The indictment is then read over to him distinctly, and it is then demanded of him whether he is guilty or not guilty of the offence charged.

Q.-What course may a prisoner take on being arraigned?

A. He may either stand mute or confess the fact, or he may plead to the indictment, which is to be considered as the next stage of the proceedings.

Q. What course

course is taken when the prisoner maliciously stands mute?

A.-By 7 & 8 Geo. IV. c. 28, s. 2, it is enacted that, if any person being arraigned upon, or charged with, any indictment or information for treason-felony, piracy or misdemeanor, shall stand mute of malice, or will not answer directly to the indictment or information, in every such case it shall be lawful for the court, if it shall so think fit, to order the proper officer to enter a plea of not guilty on behalf of such person, and the plea so entered shall have the same force and effect as if such person had actually pleaded the same. When there is reason to doubt, however, whether the prisoner is sane, a jury should be charged to inquire whether he is sane or not, which jury may consist of any twelve persons who may happen to be present, and upon this issue the question will be, whether he has intellect enough to plead and to comprehend the

course of the proceedings. If they find the affirmative, the plea of not guilty may be entered, and the trial will proceed; but if the negative, the provision of 39 & 40 Geo. III. c. 94, s. 2, is then applicable, by which it is enacted that, insane persons indicted for any offence, and on their arraignment found to be insane by a jury lawfully impanelled for that purpose, so that they cannot be tried upon the indictment, shall be ordered by the court to be kept in strict custody till the royal pleasure be known.
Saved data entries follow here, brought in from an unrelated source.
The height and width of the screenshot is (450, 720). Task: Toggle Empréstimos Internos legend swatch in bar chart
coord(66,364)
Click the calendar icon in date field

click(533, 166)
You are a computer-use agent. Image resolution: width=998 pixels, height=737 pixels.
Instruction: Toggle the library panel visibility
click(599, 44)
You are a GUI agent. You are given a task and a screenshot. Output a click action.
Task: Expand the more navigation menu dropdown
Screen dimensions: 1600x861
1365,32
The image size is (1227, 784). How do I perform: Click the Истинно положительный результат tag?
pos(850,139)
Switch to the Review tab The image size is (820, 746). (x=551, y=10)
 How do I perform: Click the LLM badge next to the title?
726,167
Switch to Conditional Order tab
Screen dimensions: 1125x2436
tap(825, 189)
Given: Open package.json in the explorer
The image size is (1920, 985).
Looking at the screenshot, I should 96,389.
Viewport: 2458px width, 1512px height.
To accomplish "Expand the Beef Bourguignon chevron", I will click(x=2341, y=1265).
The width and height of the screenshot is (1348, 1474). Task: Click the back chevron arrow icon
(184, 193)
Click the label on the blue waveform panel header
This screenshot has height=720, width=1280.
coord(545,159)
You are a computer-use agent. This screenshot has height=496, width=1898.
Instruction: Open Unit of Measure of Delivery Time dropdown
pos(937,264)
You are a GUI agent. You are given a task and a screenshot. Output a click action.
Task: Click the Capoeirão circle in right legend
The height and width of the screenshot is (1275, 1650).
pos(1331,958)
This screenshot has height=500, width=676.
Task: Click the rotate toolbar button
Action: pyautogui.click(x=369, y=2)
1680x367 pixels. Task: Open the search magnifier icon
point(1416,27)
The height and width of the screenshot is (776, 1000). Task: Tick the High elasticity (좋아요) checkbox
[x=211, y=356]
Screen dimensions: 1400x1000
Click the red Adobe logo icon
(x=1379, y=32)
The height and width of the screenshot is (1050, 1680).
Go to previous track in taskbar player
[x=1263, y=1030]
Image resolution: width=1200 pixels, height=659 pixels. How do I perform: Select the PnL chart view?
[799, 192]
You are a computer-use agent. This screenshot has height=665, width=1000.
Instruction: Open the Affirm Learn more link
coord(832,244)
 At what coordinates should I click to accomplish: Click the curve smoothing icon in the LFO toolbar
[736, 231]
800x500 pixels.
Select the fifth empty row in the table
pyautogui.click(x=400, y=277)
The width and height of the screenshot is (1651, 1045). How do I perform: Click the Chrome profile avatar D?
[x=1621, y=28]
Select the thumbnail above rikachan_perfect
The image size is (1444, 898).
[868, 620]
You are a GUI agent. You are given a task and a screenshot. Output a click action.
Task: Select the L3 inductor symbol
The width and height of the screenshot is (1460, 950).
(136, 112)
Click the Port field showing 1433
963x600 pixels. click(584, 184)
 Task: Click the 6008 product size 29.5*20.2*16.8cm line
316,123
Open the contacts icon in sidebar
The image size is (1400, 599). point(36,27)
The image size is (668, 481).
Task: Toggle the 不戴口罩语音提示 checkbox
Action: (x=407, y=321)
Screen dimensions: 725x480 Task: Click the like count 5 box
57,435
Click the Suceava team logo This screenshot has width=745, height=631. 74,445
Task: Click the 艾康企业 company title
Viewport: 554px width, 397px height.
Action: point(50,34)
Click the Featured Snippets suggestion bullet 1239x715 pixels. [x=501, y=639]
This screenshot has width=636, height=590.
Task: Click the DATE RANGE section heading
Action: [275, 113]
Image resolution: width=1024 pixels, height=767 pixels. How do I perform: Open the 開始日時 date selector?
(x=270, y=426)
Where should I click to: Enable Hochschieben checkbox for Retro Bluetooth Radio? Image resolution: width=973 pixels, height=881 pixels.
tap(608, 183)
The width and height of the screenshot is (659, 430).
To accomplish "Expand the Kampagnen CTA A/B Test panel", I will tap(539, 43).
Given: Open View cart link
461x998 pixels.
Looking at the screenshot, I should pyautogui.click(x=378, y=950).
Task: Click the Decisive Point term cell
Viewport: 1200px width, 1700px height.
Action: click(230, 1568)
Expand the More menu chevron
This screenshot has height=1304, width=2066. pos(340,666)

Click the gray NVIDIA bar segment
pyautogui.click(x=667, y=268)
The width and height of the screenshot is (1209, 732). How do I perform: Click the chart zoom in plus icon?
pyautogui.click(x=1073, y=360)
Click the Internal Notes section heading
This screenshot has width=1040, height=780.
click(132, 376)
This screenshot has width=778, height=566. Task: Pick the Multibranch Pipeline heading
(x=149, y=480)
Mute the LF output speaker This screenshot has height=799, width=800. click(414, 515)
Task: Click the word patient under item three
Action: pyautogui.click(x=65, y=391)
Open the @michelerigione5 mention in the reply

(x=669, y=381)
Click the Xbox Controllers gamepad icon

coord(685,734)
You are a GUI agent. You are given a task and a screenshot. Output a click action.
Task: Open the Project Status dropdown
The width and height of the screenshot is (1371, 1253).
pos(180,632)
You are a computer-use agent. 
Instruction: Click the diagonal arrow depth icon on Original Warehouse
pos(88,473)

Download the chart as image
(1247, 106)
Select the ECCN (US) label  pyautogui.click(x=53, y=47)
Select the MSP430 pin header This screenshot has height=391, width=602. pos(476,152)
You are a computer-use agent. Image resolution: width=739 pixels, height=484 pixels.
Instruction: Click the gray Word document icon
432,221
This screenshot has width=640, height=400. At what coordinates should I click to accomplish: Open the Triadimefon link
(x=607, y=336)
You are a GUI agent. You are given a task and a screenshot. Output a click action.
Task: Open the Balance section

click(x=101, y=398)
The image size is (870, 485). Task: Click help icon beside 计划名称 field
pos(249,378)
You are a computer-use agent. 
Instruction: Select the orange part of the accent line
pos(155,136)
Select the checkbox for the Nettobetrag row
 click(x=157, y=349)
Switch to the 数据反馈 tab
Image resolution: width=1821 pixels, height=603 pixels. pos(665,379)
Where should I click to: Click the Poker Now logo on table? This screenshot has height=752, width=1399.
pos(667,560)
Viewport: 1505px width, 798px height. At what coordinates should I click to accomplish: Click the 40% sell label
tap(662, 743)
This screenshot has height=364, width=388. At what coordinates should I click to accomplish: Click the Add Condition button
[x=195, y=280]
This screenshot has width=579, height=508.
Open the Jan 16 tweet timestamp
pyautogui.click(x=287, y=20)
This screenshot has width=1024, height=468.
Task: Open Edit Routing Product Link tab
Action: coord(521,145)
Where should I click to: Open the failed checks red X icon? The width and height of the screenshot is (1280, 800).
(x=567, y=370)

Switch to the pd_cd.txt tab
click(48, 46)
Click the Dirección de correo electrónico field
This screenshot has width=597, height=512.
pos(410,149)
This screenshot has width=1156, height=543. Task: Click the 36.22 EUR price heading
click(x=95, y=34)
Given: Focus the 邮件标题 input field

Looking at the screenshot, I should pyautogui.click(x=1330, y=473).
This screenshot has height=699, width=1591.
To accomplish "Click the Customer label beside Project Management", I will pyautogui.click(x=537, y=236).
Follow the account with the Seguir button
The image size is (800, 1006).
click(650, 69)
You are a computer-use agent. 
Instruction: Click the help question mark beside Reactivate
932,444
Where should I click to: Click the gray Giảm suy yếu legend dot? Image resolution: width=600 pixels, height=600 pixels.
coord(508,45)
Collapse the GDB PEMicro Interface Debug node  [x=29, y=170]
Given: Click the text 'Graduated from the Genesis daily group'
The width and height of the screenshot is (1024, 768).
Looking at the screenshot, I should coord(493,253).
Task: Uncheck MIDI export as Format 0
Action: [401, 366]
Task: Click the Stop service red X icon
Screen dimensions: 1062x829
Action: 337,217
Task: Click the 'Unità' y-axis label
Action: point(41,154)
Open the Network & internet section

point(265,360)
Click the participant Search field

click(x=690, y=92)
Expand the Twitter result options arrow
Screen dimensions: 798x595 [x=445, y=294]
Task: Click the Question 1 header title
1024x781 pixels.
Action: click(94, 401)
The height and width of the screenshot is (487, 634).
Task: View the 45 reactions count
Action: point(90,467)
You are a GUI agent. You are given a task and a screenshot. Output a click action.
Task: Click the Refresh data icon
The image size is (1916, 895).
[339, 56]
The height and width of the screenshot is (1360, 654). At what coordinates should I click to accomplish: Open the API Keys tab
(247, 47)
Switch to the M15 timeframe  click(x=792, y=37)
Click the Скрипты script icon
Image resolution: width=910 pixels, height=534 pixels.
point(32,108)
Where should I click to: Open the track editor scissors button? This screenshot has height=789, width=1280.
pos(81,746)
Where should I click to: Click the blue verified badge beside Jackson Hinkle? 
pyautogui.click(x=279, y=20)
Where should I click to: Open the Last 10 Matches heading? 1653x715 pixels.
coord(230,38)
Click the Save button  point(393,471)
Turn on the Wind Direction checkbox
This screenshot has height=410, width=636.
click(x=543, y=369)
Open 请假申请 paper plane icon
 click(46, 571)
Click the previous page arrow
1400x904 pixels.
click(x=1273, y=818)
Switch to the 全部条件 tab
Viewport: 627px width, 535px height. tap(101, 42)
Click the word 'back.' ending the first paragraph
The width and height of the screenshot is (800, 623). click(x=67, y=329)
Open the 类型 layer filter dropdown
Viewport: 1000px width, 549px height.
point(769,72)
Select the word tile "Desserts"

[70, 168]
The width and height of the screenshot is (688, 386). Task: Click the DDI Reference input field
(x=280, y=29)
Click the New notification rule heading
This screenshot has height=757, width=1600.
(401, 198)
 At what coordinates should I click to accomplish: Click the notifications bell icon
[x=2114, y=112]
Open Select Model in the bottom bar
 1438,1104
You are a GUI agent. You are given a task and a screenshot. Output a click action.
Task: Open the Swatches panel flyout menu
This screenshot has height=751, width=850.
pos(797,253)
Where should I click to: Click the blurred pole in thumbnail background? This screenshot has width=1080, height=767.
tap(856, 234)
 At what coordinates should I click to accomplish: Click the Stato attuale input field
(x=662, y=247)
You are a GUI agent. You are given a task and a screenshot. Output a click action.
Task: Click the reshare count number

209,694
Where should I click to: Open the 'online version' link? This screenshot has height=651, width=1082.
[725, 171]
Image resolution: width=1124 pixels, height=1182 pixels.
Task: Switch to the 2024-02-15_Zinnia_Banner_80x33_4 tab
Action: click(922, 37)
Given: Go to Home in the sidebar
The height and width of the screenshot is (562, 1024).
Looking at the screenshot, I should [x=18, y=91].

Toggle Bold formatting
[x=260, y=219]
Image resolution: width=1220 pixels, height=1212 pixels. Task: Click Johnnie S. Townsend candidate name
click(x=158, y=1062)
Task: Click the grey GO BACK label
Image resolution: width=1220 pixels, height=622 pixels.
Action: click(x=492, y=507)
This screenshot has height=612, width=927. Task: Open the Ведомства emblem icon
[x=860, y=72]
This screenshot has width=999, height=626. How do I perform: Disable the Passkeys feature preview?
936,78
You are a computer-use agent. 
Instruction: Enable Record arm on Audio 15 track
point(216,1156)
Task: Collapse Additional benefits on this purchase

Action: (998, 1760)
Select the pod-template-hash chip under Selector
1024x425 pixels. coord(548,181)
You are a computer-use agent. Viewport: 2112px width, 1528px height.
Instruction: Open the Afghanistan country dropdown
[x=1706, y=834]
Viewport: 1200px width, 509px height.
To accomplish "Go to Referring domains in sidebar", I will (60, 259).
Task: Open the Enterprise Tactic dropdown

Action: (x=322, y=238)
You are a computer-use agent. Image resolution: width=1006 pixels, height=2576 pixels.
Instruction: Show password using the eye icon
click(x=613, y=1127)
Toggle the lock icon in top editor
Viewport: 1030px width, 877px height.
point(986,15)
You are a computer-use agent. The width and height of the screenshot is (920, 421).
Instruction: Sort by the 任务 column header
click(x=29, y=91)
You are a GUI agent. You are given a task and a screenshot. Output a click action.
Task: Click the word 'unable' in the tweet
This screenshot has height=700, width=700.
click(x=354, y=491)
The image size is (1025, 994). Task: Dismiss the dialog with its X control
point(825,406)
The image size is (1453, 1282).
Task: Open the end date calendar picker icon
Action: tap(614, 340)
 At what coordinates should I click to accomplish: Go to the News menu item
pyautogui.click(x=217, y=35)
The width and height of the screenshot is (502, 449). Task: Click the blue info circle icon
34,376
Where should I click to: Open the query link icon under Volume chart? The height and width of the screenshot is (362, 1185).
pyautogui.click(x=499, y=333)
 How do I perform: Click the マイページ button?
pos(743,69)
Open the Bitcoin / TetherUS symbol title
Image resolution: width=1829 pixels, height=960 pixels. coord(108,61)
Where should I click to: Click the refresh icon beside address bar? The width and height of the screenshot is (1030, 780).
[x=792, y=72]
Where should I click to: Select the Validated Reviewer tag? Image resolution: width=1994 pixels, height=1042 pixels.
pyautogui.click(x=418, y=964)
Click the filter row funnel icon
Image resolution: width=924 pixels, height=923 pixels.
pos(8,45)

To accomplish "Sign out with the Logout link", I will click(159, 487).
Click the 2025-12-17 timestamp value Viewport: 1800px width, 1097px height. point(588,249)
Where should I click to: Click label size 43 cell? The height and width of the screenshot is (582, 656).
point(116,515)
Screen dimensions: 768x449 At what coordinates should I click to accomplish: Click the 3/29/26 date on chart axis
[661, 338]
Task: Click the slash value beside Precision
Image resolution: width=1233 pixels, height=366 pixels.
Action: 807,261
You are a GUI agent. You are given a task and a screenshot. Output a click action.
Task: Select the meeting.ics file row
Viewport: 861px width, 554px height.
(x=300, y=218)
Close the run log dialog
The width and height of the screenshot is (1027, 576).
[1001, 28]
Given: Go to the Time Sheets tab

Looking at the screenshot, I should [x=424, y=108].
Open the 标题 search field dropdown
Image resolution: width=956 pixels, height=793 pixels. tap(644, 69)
Q.-If a prisoner appear to be insane when arraigned, what steps are taken?

A. A jury is sworn to ascertain the state of his mind; if they find him insane he cannot be tried, but their finding is recorded and the prisoner may be kept in strict custody until her Majesty's pleasure is known.

If a prisoner becomes insane after trial a reprieve may be granted, and he will then be detained under the provisions of the Criminal Lunatics Act, 1884, mentioned later.

Q. When the prisoner is deaf and dumb, how are the contents of the indictment to be communicated to him?

A. In the case where the prisoner is deaf and dumb, he may be communicated with by signs, or the indictment may be shown to him with the usual questions written on paper. (Jones' case, 1 Leach, 120; 1 Chit. Cr. L. 417.)